**Exercise description**
For the entries below, repeat exactly each line starting with the one that contains "The height and width of the screenshot is (781, 1538)." and going on through the one that contains "Image resolution: width=561", and no others.

'''

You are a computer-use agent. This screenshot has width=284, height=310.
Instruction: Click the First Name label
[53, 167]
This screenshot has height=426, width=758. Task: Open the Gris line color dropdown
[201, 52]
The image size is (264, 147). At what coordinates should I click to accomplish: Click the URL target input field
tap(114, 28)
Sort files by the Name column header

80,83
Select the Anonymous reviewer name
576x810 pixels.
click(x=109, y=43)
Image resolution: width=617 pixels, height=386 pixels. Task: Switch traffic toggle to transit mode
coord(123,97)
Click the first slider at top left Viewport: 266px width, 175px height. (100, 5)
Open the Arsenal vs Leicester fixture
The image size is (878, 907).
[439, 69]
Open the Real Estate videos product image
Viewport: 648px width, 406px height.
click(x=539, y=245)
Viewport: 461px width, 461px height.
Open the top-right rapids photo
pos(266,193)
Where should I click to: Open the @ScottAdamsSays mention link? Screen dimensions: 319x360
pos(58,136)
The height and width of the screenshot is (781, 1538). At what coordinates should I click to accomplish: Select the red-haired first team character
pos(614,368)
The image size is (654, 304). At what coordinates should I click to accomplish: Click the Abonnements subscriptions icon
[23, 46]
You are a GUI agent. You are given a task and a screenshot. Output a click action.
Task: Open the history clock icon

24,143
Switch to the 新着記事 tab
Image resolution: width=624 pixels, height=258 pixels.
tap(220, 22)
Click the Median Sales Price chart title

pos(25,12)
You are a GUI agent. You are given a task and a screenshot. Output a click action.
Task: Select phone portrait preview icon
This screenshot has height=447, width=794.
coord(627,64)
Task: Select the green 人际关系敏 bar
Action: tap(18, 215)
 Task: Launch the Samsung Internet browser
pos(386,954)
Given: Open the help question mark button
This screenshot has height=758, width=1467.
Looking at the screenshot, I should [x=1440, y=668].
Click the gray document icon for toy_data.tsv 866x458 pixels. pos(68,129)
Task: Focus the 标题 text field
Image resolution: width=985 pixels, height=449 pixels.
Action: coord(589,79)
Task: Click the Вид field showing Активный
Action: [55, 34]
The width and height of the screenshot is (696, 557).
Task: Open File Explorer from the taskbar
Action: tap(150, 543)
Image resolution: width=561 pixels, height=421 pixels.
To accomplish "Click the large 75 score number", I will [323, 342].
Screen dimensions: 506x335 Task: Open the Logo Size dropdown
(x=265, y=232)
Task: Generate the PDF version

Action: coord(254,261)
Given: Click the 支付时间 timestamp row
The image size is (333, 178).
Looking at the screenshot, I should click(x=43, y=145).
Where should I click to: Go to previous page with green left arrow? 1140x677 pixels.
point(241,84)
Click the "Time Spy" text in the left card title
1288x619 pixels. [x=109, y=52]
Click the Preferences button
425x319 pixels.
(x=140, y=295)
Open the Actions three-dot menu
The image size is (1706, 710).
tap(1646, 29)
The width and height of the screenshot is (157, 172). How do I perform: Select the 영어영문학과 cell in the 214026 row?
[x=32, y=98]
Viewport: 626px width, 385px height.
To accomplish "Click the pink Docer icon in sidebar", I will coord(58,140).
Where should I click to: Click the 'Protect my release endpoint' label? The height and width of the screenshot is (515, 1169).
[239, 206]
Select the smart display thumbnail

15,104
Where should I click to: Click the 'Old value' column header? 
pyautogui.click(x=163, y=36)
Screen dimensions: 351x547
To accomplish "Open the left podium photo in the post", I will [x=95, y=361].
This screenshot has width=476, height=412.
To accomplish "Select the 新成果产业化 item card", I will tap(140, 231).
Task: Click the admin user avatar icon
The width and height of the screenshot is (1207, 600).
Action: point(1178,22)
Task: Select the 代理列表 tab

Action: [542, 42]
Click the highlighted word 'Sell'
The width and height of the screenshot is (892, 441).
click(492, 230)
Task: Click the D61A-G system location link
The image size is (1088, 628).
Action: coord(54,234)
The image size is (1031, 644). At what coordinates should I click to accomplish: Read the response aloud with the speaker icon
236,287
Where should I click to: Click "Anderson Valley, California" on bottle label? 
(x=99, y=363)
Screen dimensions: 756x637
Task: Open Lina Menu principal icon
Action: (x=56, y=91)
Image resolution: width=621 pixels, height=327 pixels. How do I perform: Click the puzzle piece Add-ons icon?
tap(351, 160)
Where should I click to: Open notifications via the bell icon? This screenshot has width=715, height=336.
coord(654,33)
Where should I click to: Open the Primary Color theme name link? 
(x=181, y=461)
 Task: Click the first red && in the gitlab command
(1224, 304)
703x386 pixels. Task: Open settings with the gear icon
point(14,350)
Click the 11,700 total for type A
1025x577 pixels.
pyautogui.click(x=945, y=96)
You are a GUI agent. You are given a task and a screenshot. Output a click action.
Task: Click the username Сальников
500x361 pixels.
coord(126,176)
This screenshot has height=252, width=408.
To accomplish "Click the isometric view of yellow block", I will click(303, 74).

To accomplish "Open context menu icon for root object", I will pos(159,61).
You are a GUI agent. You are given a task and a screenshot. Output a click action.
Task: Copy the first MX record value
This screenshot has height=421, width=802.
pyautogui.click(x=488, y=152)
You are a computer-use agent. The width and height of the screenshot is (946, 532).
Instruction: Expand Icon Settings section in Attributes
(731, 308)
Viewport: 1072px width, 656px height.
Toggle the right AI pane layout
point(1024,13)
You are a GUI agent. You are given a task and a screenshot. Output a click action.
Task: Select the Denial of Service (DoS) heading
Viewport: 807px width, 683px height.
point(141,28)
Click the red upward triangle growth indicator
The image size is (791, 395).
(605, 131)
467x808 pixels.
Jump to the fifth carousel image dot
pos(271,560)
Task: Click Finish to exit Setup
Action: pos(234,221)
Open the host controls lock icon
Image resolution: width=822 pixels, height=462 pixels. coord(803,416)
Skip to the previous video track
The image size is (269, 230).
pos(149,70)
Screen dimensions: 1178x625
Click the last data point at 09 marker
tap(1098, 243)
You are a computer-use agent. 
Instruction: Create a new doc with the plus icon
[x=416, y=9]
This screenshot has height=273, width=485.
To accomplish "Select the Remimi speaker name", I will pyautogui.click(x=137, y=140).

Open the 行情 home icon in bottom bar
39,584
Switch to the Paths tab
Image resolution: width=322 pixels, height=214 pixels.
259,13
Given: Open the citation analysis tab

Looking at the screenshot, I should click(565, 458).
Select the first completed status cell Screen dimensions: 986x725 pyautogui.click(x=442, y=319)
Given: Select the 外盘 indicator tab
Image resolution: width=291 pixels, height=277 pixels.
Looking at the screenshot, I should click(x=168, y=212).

'''

**Result for this exercise**
The height and width of the screenshot is (781, 1538). At what coordinates should I click to accomplish: Select the red-haired first team character
pos(614,368)
The image size is (654, 304). At what coordinates should I click to accomplish: Click the Abonnements subscriptions icon
[23, 46]
You are a GUI agent. You are given a task and a screenshot. Output a click action.
Task: Open the history clock icon

24,143
Switch to the 新着記事 tab
Image resolution: width=624 pixels, height=258 pixels.
tap(220, 22)
Click the Median Sales Price chart title

pos(25,12)
You are a GUI agent. You are given a task and a screenshot. Output a click action.
Task: Select phone portrait preview icon
This screenshot has height=447, width=794.
coord(627,64)
Task: Select the green 人际关系敏 bar
Action: tap(18, 215)
 Task: Launch the Samsung Internet browser
pos(386,954)
Given: Open the help question mark button
This screenshot has height=758, width=1467.
Looking at the screenshot, I should [x=1440, y=668].
Click the gray document icon for toy_data.tsv 866x458 pixels. pos(68,129)
Task: Focus the 标题 text field
Image resolution: width=985 pixels, height=449 pixels.
Action: coord(589,79)
Task: Click the Вид field showing Активный
Action: [55, 34]
The width and height of the screenshot is (696, 557).
Task: Open File Explorer from the taskbar
Action: tap(150, 543)
Image resolution: width=561 pixels, height=421 pixels.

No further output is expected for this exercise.